State v. Moore

Annotate this Case

69 Wn.2d 206 (1966)

417 P.2d 859

THE STATE OF WASHINGTON, Respondent, v. BENJAMIN MOORE, Appellant.[*]

No. 38443.

The Supreme Court of Washington, Department One.

September 1, 1966.

Ralph L. Hawkins, Jr. (of Howe, Davis, Riese & Jones) for appellant (Appointed counsel for appeal).

Charles O. Carroll and J. Hartly Newsum, for respondent.

KALIN, J.[†]

Appellant had been under surveillance by the Seattle Police Department on suspicion of being a narcotics peddler prior to and on February 16, 1965. On this date, Jack York, in the presence of officers, contacted the appellant by telephone and arranged to meet and purchase from appellant a quantity of isonepicaine, more commonly *207 known as demerol. York was a decoy for the narcotics detail of the Seattle Police Department. He and appellant had met on previous occasions and appellant was aware that York was a narcotics user. On one occasion prior to February 16, 1965, appellant tried to get drugs for York, but it was morning and his source of supply was not yet available.

York was given some marked money and was taken to Bitt's Cafe where he met appellant. They were watched by a policewoman and an agent from the State Pharmacy Board who were seated nearby. Appellant at this time gave York two capsules of demerol and they arranged to meet later at Green's Cafe. Appellant met York at Green's Cafe and gave him a bottle of 24 pills of demerol in exchange for $25. This transaction was observed by a policewoman sitting next to York and the appellant.

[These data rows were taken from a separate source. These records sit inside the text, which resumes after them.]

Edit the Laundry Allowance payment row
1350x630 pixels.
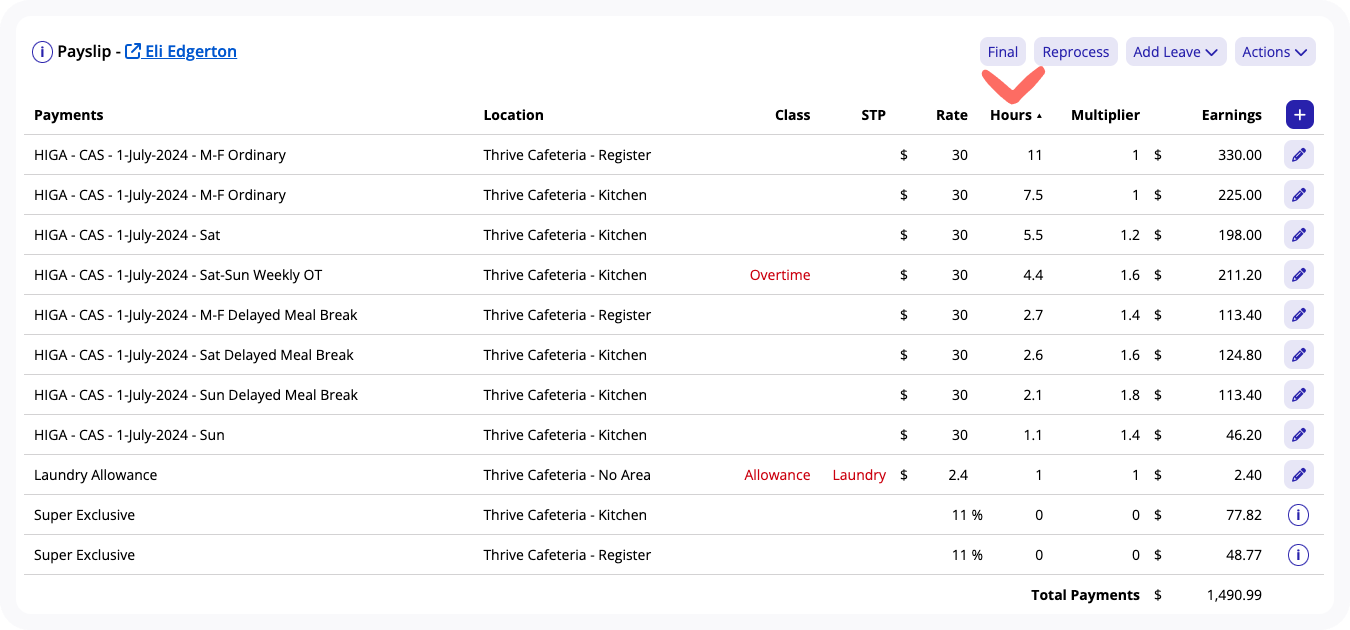coord(1299,475)
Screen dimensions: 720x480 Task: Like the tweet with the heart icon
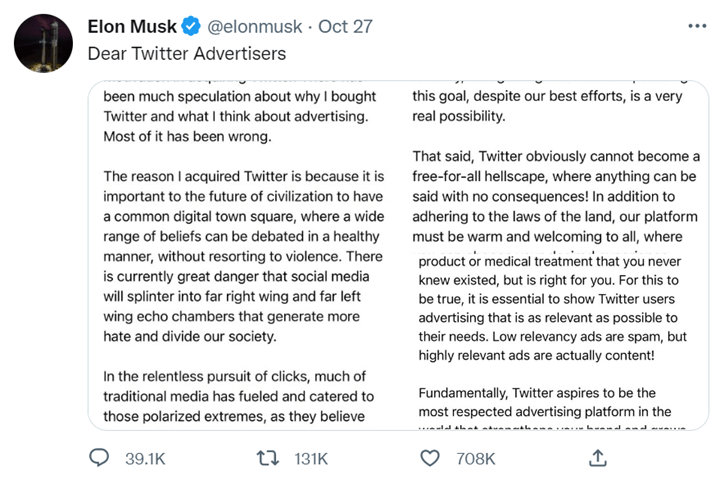coord(430,458)
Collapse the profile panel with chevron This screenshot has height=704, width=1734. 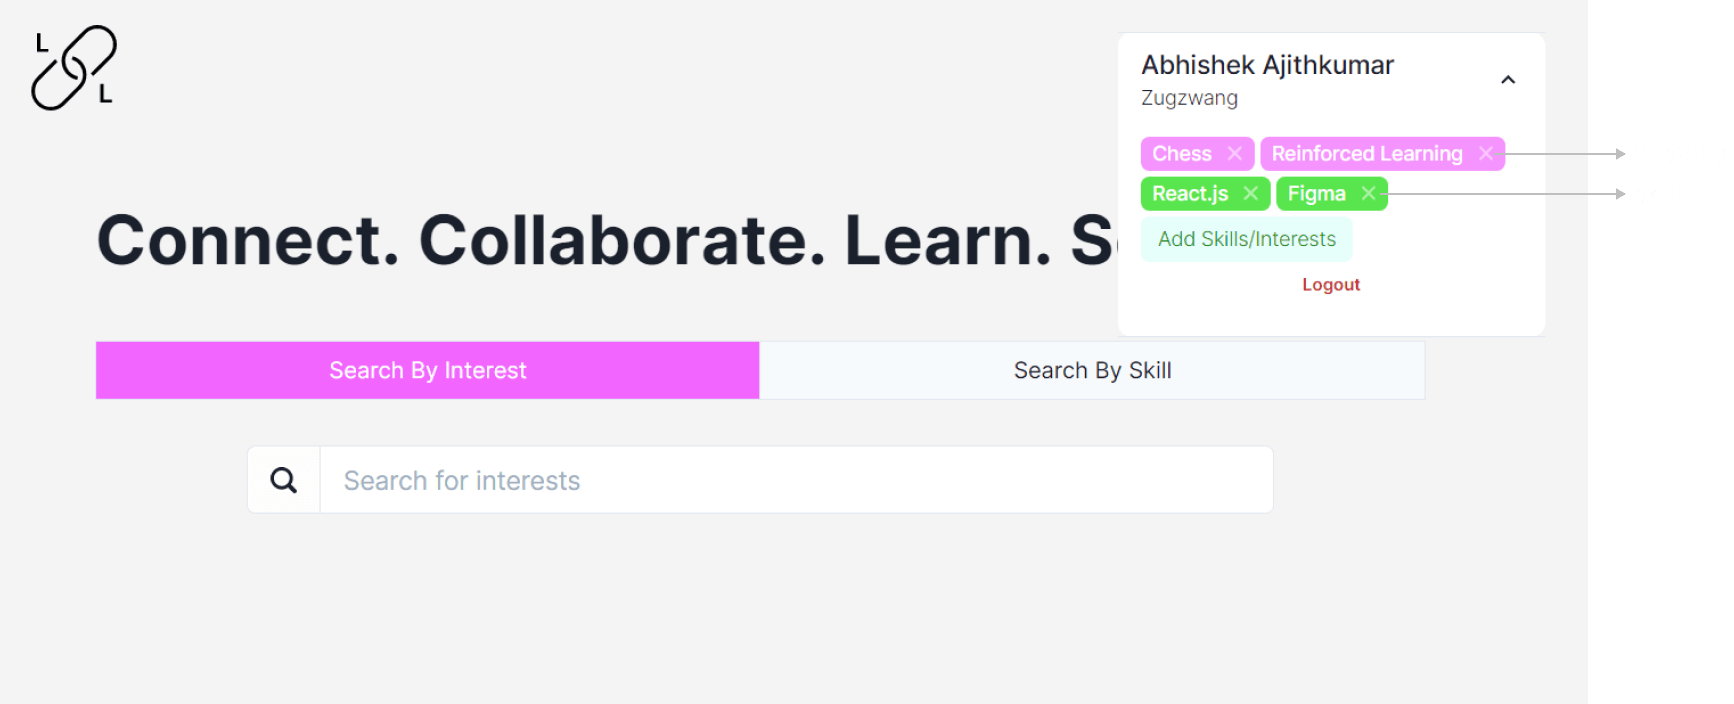click(1508, 80)
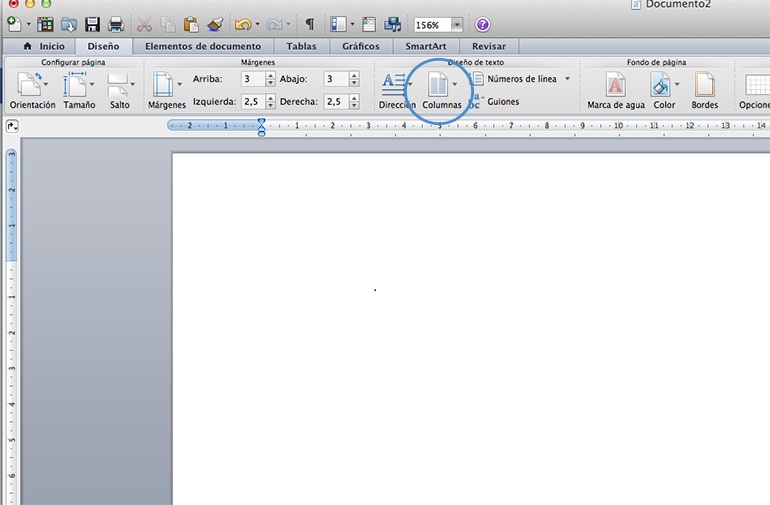Click the Marca de agua icon
This screenshot has width=770, height=505.
click(x=614, y=90)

Appellant admitted obtaining demerol for York, but contended it was because York told him he was ill, suffering from withdrawal, and wanted to take a cure. Appellant claimed he obtained demerol for York on this occasion because of his own misfortunes with narcotics, his sympathy for York's condition, and a deep religious conviction that it was in some way his duty to aid the unfortunate man. He maintained he was not in the business of selling narcotics and made no profit from the transaction. Appellant had been stopped and searched on several previous occasions by officers of the narcotics division.

In the preparation of the case, trial counsel spoke to appellant's parole officer and was told that a member of the narcotics division had requested the parole officer to keep appellant on probation and the police "would have something on him" in 60 days.

The parole officer was subpoenaed to appear at trial. On the day of trial, he called the court and asked to be excused because of illness. The court granted the request.

Appellant's counsel moved for a continuance or for a mistrial because of the absence of the witness. He made an offer of proof of the parole officer's testimony, arguing it was necessary for appellant's defense of entrapment.

The court denied the motion for the reason that the offered *208 testimony would be inadmissible, that a continuance should not be lightly given in the middle of a trial and that, if the testimony was admissible and given, it would not make any difference in the result.

Counsel for appellant could not tell the court who supposedly made the statement to the parole officer nor when the statement was made. The sale by appellant was made on February 16, 1965, and he was arrested on April 27, 1965.

Appellant assigns error to the court's refusal to grant a continuance or in the alternative for a mistrial because of the absence of the parole officer.

[1] The defense of entrapment is available where the accused is lured or induced by an officer of the law or some other person, a decoy or informer, to commit a crime which he had no intention of committing. Such defense is not available where the criminal intent originates in the mind of the accused and the police officers, through decoys or informers, merely afford the accused an opportunity to commit the offense. State v. Littooy, 52 Wash. 87, 100 Pac. 170; State v. Ragan, 157 Wash. 130, 288 Pac. 218; Seattle v. Gleiser, 29 Wn.2d 869, 189 P.2d 967.

Our examination of the record here discloses nothing which indicates that appellant was lured or induced to commit a crime.

Appellant's argument that the testimony of the parole officer would prove entrapment is not tenable.

[2] The appellant had no knowledge of what was said to the parole officer. Without such knowledge it cannot be said that it acted upon his mind, or overcame his will, and he was lured or induced into the commission of a criminal offense. The matters or facts which constitute the inducement must be communicated to the accused in some manner. The facts here indicate nothing more than a willing seller and a willing buyer.

[3] The granting of a continuance during the course of a trial is directed to the sound discretion of the court, and it is not an abuse of discretion to refuse a continuance where the proffered testimony would not be likely to change the result, or would be inadmissible.

*209 We held in State v. Miles, 168 Wash. 654, 13 P.2d 48, that it is not an abuse of discretion to deny a continuance for the reason that if the testimony had been given it would probably not have changed the result.

Judgment is affirmed.

ROSELLINI, C.J., HILL, HUNTER, and HALE, JJ., concur.

NOTES

[*] Reported in 417 P.2d 859.

[†] Judge Kalin is serving as a judge pro tempore of the Supreme Court pursuant to Art. 4, § 2(a) (amendment 38), state constitution.